Die Jünger haben den Auferstandenen wirklich gesehen. Er zeigte sich ihnen. Der Unsichtbare wurde sinnlich wahrgenommen. Es war ein Sehen mit den Augen des Leibes. Die Personenidentität des gestorbenen und auferweckten Christus ist offensichtlich. Es handelt sich bei seinem Sichtbarwerden um ein reales, leibhaftes Sich-Sehen-Lassen des verklärten Auferstandenen. Dieses wird unterstrichen erstens durch das Sprechen des Auferstandenen. Ein Toter spricht nicht. Wer spricht, kann nicht mehr tot sein. Was der Auferstandene spricht, ist, seinem früheren Lehrstil entsprechend, knapp, machtvoll und diskret, ganz und gar von dem Ernst und der Weihe des Augenblicks getragen. In den äthiopisch und koptisch überlieferten „Gesprächen Jesu mit seinen Jüngern“ wird dem Auferstandenen eine Reihe von Sentenzen und Lehrsprüchen in den Mund gelegt, die offensichtlich der schwülstig breiten Redseligkeit des Verfassers selbst entstammen. Die Evangelien bringen nichts dergleichen. Alle, die den Auferstandenen hören, erkennen: Es ist ein und derselbe, der vor und nach der Auferstehung zu ihnen spricht. Der Auferstandene widerspricht sich nicht. Er gerät nicht in Widerspruch mit seiner vorhergegangenen Verkündigung; er setzt sie fort und vollendet sie.

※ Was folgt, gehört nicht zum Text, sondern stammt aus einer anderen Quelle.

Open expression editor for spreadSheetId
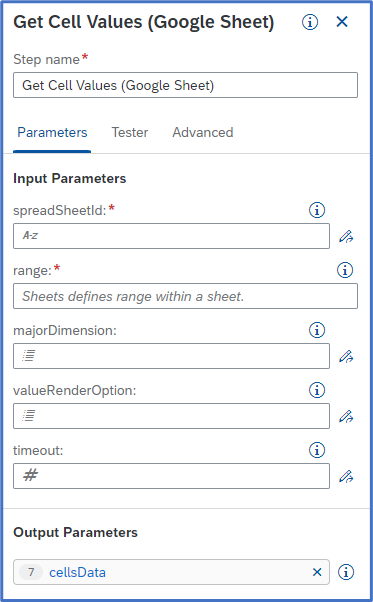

Das Sichtbarwerden des Auferstandenen wird zweitens unterstrichen durch das Essen. Die Aufnahme von Nahrung ist nur einem Lebenden möglich. Der verklärte Auferstandene bittet die Apostel, ihm etwas zu essen zu geben. Da reichten sie ihm ein Stück gebratenen Fisch und eine Honigscheibe. Die Zusammenstellung „Fisch und Honig“ wirkt auffällig. Dass man zu Fisch Honig genoss, beruhte auf einer damaligen medizinischen Ansicht. Sie wurde von Galenus, dem berühmten Arzt des Altertums, vertreten. Plinius der Ältere schreibt in seiner „Naturgeschichte“: „Der Honig ist ein Heilmittel gegen die Schäden, welche aus Fischspeisen entstehen.“ Es ist bezeichnend, dass gerade Lukas, der Arzt, dieses Rezept erwähnt. Er schreibt: „Jesus nahm es und aß vor ihren Augen.“ Der Apostel Petrus ergänzt die Aussage des Lukas, indem er hinzufügt: „Wir haben nach seiner Auferstehung von den Toten mit ihm gegessen und getrunken“ (Apg 10,41). Jesus wusste, wie unglaublich den Jüngern dies alles erschien. So kam er ihnen entgegen und reichte ihnen eine Kostprobe von dem Übriggebliebenen. Sie sollten sich selbst überzeugen.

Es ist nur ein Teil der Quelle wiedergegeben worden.